Es la vacuna contra la tuberculosis, conocida como BCG, es la única que deja cicatriz tras ser suministrada de forma subcutánea y la marca puede manifestarse de distintas maneras.

La inyección con virus atenuados se aplica debajo del doblez del hombro o pasando la articulación.

Sin embargo, cuanto más abajo se efectúe el pinchazo, la cicatriz puede ser más grande; aunque la forma también depende del tipo de cicatrización que presente la persona.

Un médico explicó que quienes tienen una cicatriz circular con algunas líneas hacia el interior, que asemejan una flor, es porque hubo una aplicación errónea de la dosis.

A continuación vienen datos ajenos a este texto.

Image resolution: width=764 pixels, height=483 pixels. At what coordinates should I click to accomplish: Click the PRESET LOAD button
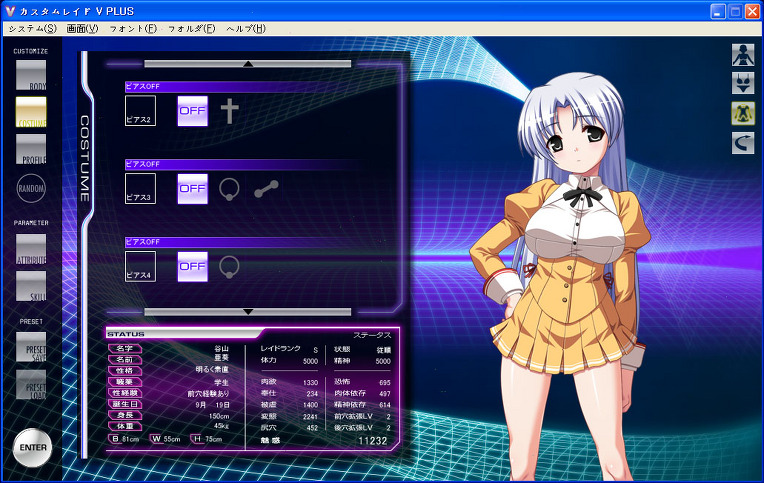(x=31, y=386)

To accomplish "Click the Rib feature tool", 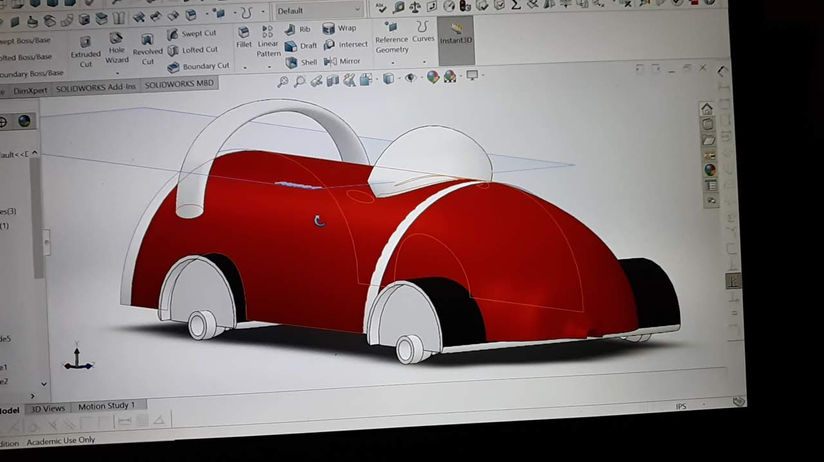I will click(x=298, y=29).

A quienes sólo les quedó una línea, quiere decir que hubo un procedimiento correcto, pero si hay una protuberancia es señal de que el paciente tiende a una cicatrización queloide, lo cual es normal para muchos, aunque no necesariamente muy estético para algunos.

La vacuna provoca una bolita o nódulo que tiene un periodo de cicatrización de hasta 15 días. Después del suministro hay dolor, hinchazón y calor local que van aminorándose poco a poco hasta que se hace una cicatriz.

Si la bolita comienza a sacar agua es señal de una posible infección, por lo que el paciente debe consumir antibióticos y si lo hace el efecto de la vacuna se anula.

Por ejemplo: En el 2012, el Departamento de Sanidad y Consumo del País Vasco informó de la eliminación de la vacunación con BCG a los menores de un mes, quedando reservada para los grupos de riesgo.

La vacunación universal consiguió la erradicación de la enfermedad, que se declaró oficialmente por la OMS en 1980.